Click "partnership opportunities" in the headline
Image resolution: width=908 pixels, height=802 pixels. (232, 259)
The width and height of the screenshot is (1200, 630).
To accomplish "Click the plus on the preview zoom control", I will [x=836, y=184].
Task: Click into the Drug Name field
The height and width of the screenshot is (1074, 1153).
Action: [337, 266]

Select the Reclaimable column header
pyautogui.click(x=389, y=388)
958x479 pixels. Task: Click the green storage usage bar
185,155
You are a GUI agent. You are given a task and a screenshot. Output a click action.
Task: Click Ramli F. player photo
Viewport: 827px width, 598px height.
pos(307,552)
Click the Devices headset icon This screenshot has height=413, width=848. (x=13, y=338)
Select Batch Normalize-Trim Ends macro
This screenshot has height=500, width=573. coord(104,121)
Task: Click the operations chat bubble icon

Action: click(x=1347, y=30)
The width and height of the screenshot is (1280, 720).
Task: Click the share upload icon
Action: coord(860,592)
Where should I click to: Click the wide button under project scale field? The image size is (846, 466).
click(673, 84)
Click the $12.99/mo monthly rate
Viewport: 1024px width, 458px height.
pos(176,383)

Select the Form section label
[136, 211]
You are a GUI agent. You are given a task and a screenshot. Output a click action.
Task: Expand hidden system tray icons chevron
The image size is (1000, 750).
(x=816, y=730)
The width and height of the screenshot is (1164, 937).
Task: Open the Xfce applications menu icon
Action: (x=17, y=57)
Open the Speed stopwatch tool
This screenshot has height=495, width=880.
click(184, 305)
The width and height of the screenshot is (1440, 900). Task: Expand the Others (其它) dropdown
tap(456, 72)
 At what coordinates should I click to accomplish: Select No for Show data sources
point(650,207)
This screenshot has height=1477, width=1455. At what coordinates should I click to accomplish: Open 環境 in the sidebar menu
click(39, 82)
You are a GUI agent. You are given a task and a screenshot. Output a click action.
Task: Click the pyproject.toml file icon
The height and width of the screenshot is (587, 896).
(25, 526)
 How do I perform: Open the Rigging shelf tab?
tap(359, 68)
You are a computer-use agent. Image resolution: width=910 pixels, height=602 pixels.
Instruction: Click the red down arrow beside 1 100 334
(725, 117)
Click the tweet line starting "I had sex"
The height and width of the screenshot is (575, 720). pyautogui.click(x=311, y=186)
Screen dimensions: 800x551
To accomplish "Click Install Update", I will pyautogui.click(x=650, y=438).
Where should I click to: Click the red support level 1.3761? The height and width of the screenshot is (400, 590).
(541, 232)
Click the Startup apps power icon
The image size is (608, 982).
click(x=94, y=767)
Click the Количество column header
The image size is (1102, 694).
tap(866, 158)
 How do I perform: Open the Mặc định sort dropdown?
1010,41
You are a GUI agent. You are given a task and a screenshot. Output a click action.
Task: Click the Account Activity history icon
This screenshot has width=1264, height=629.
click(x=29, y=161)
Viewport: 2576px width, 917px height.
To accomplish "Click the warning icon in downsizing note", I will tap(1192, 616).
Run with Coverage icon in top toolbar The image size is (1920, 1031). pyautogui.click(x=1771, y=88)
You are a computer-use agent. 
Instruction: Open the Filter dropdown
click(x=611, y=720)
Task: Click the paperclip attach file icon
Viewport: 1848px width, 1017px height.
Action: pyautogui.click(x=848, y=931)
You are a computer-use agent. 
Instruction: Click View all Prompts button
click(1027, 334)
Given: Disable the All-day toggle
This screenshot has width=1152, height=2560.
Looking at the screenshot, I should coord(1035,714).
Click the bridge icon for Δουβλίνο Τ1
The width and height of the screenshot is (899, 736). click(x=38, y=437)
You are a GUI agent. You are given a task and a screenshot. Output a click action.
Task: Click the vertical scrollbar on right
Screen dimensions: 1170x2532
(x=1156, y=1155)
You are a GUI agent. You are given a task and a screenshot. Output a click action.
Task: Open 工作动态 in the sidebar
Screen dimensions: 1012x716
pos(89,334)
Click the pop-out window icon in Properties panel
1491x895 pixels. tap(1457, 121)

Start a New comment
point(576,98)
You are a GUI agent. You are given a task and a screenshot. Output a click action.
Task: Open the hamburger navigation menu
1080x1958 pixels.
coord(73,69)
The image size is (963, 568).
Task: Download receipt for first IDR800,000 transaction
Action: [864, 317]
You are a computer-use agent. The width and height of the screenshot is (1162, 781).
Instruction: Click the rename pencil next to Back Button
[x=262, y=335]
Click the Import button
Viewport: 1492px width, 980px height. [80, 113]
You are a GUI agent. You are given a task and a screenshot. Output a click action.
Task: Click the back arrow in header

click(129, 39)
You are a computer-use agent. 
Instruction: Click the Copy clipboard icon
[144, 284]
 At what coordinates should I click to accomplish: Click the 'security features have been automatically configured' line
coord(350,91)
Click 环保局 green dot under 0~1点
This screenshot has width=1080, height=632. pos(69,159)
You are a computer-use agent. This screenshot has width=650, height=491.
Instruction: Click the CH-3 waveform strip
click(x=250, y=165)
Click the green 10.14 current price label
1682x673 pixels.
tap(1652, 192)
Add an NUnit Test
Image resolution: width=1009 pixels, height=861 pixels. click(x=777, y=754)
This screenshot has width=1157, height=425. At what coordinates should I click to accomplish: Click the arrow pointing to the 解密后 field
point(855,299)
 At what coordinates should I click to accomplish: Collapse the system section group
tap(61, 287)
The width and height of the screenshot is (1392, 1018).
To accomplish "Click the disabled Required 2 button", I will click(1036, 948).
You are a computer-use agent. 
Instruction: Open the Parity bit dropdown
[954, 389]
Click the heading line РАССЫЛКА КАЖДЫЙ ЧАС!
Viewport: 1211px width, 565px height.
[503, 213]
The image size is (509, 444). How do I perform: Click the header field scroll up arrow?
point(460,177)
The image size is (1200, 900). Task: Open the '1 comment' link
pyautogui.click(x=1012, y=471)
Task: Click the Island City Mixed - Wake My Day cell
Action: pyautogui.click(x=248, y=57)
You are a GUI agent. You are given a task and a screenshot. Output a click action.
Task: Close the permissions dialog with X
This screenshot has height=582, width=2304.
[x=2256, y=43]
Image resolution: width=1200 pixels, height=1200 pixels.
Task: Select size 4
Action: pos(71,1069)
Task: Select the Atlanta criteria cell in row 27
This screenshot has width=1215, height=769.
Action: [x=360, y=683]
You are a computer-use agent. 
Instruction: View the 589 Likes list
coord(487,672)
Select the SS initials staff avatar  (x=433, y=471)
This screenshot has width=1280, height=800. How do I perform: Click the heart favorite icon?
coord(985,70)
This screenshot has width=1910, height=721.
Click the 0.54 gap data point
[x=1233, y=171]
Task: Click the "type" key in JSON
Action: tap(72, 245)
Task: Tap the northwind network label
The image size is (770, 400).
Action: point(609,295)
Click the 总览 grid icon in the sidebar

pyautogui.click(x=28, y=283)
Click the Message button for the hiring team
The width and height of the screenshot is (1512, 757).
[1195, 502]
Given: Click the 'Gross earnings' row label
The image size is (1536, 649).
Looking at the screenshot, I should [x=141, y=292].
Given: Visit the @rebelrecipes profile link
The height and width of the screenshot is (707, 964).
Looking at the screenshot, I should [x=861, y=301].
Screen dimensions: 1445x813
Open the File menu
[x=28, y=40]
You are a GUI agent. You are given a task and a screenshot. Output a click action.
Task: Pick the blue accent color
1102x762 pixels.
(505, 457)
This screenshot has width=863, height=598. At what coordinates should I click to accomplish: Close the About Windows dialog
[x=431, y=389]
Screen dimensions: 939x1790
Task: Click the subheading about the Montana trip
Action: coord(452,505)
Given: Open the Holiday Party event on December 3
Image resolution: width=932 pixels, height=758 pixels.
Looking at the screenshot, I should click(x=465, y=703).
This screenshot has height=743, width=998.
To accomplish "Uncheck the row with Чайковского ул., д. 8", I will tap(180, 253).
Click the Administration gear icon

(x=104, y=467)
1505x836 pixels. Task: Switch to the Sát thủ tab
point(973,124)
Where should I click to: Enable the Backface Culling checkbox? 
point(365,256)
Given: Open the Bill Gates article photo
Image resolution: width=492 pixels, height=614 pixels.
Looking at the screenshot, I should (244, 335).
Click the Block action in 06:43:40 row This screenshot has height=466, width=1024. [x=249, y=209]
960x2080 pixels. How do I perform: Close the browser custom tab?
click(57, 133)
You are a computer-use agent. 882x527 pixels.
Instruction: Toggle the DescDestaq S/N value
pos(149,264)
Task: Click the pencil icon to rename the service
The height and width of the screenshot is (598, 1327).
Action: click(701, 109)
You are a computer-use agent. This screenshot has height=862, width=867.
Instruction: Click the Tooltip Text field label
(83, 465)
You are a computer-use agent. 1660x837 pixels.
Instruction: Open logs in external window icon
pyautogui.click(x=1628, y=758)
========================
*WORK TASK*: Sift through the material above and copy the lines that contain the word "with".

*REPLY TO THE EXERCISE*:
Run with Coverage icon in top toolbar The image size is (1920, 1031). pyautogui.click(x=1771, y=88)
Task: Close the permissions dialog with X
To accomplish "Uncheck the row with Чайковского ул., д. 8", I will tap(180, 253).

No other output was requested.